Each of these models brings unique strengths to the table, making them valuable tools in their respective domains. Whether you’re looking to improve customer interactions, generate engaging content, or analyze sentiment, there’s likely a large language model that fits your needs.
Read more on Medical Large Language Models in our blog.
Ready for the Next Step?
To sum up, OpenAI’s ChatGPT has opened up vast possibilities in the domain of AI health apps, offering both opportunities and challenges for founders whose products depend solely on this proprietary technology.
In light of recent developments, diversifying to other open-source models and AI tools can help mitigate risks and ensure the sustainability of your product.
At the same time, switching to Microsoft’s Azure OpenAI service seems like a no-brainer and offers a seamless transition for those already using Azure cloud services.
Whichever path you choose, the key takeaway is to be aware of the potential impact on your product and take necessary measures to mitigate any associated risks. With continuous advancements in AI technology, it’s essential to stay updated and informed, leveraging various resources and tools available in the market.
Talk with our experts today to discuss optimal ChatGPT implementation and fallback options to ensure your product continues to deliver its core value proposition, irrespective of individual vendor fortunes.

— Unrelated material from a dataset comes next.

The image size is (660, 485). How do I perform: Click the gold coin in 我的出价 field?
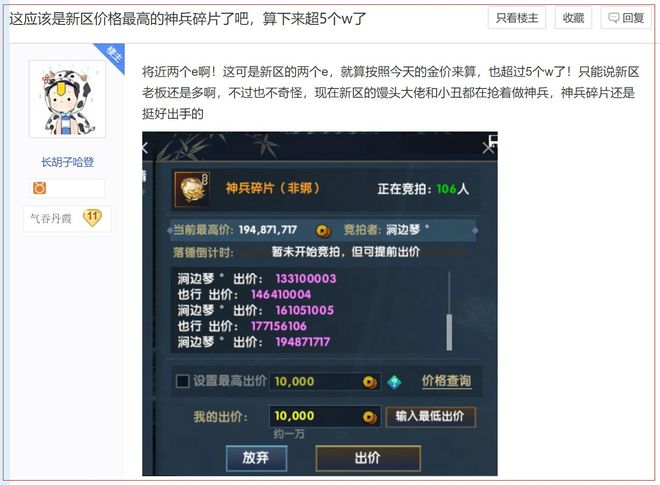(370, 417)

Frequently Asked Questions
What are the potential risks for founders who rely solely on ChatGPT for their healthcare apps?
Relying solely on ChatGPT can expose founders to several risks. These include a slower release of new ChatGPT APIs, which could hinder product development momentum, and less or hardly accessible support, causing major hiccups in resolving technical challenges. The recent organizational shifts within OpenAI further underscore these risks. To mitigate them, founders should consider diversifying their AI toolset with open-source models, other proprietary LLMs, or a combination of both.

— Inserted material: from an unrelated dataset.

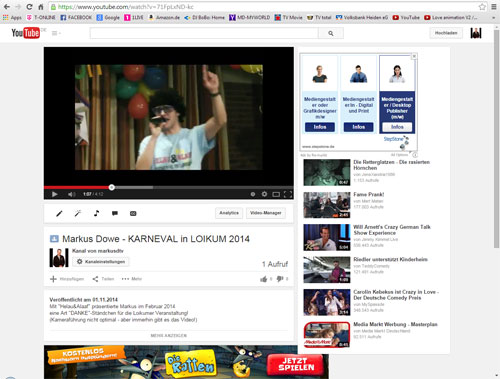Enter fullscreen mode in the video player
The image size is (500, 379).
point(288,194)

What are some viable alternatives to ChatGPT for healthcare AI apps?
There are several alternatives to ChatGPT that founders can consider. Open-source models like GPT-J-6B, GPT-Neo, and EleutherAI’s GPT models offer customization freedom and lower dependency risk. Proprietary LLMs from vendors like Google, Microsoft, Facebook, and Anthropic also present strong alternatives. Furthermore, Microsoft’s Azure OpenAI service stands out as a promising contender, offering robust infrastructure, scalability, reliable support, and seamless migration from ChatGPT.
What factors should I consider when transitioning to Microsoft's Azure OpenAI service?
While transitioning to Azure OpenAI offers many benefits, it’s important to consider a few key points. Currently, Azure OpenAI only offers GPT-4 on a waitlist basis, and its support for GPT4-V, GPT4 FT, and Multimodal may not be as prompt as the native OpenAI ChatGPT implementation. Also, transitioning requires familiarity with Azure cloud services. If your team lacks this expertise, you may face a learning curve that could slow down your development process. It’s crucial to understand these considerations to ensure a smooth transition and optimal utilization of Azure OpenAI’s capabilities.